In the current format, SLIM works coupled with CESM2.1 - that is, if whatever configuration you're wanting (except for the land) can be set up with the code from CESM2.1 (e.g. CAM5, CAM6), you should be able to swap out CLM for SLIM using the code here. A few caveats on that:

  • SLIM runoff isn't currently being passed to the coupler; if you're wanting to run with a dynamic ocean (not a slab ocean or fixed SSTs), we'll need to implement that. Straightforward enough for liquid water, but we'll likely have to devise some sort of "calving" scheme to avoid snow building up over Greenland/Antarctica.

  • I've typically used SLIM with a slab ocean, where the q-fluxes for the slab ocean come from a coupled CAM5 CESM simulation. These q-fluxes may or may not be suitable for your purposes.

Notable details:

Building a SLIM-CESM run is very similar to building a normal CESM run, just with a bit more tweaking of your inputs than an out-of-the-box CESM configuration before you're ready to go! A quick summary of the notable differences from a "normal" CESM run:

  • create your case using a "longname" compset, where you tell the model exactly what combination of atm/land/ocean/ice etc you'd like to use

  • you're going to tell CESM to build with CLM, but since you're using the code from this repository, SLIM is actually sitting where CLM would otherwise sit. As far as the rest of CESM knows, it is still using CLM, but the actual CLM code has been entirely replaced by SLIM. One day, hopefully we'll make this interface a little smoother so you can tell CESM "build with CLM" or "build with SLIM" from the same codebase.

  • Right now, if you're running CLM simulations AND SLIM simulations, you need to keep two separate copies of the source code - one for CLM, and one for SLIM.

  • The input files for SLIM are not currently in the main input folder of CESM data on Cheyenne. But, the input files are small and are the main way the user modifies how SLIM looks, so you'll likely want to change this file to control what your land looks like. An example file is included on this page.


Getting Started:

Detailed instructions coming soon. Below is a work in progress that rapidly deteriorates!
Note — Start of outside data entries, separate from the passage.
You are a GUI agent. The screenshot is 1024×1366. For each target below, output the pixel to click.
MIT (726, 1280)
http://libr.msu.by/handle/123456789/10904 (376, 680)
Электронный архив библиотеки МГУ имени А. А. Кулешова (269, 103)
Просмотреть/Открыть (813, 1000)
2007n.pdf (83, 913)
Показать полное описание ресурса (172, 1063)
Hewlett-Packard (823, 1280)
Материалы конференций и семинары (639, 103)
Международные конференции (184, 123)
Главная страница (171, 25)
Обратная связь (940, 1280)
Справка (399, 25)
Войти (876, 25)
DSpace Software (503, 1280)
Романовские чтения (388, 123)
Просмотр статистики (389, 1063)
These steps should take you from the "download the code from github" step all they way to "yay, I'm running a SLIM-CESM simulation!"

Get the code

  1. On github (here, welcome!), navigate to the repository for SLIM: https://github.com/marysa/SimpleLand
  2. Make sure you're on the (as of Sept 2020, anyhow) branch called cesm2_2_slim
  3. In the terminal/command line, log on to whatever server you'd like your copy of the SLIM source code to live. For me, I'm using Cheyenne - if you use this computer, you can see where I've downloaded the SLIM code here: /glade/u/home/mlague/cesm_source/slim_example
  4. Copy the code from github to your folder! e.g.
    git clone https://github.com/marysa/SimpleLand.git
  5. You'll now have a folder called "SimpleLand". Open it.
    cd SimpleLand
  6. Now you'll need to checkout all the "external" components SLIM needs to run - in particular, this is going to go fetch the source code for CAM. To do this, type:
    ./manage_externals/checkout_externals
    Note that it is also going to download a bunch of other stuff, like all the FATES source code, that technically SLIM doesn't, and indeed can't, ever use. One day this will be tidied up enough such that this no longer needs to happen (not downloading it is easy, my problem is that when the model initializes it looks for that source code and is unhappy when it can't find it - I haven't taken the time to figure out how to make this stop happening since it isn't a problem if I'm willing to cart around a little extra model baggage... Not ideal, but again, it is on the list of things to clean up later!)
  7. Bummer. It looks like the get_externals is trying to get CAM code from svn, where it used to live, rather that git, where it lives now. I haven't downloaded SLIM in a while, so didn't realize this was an issue.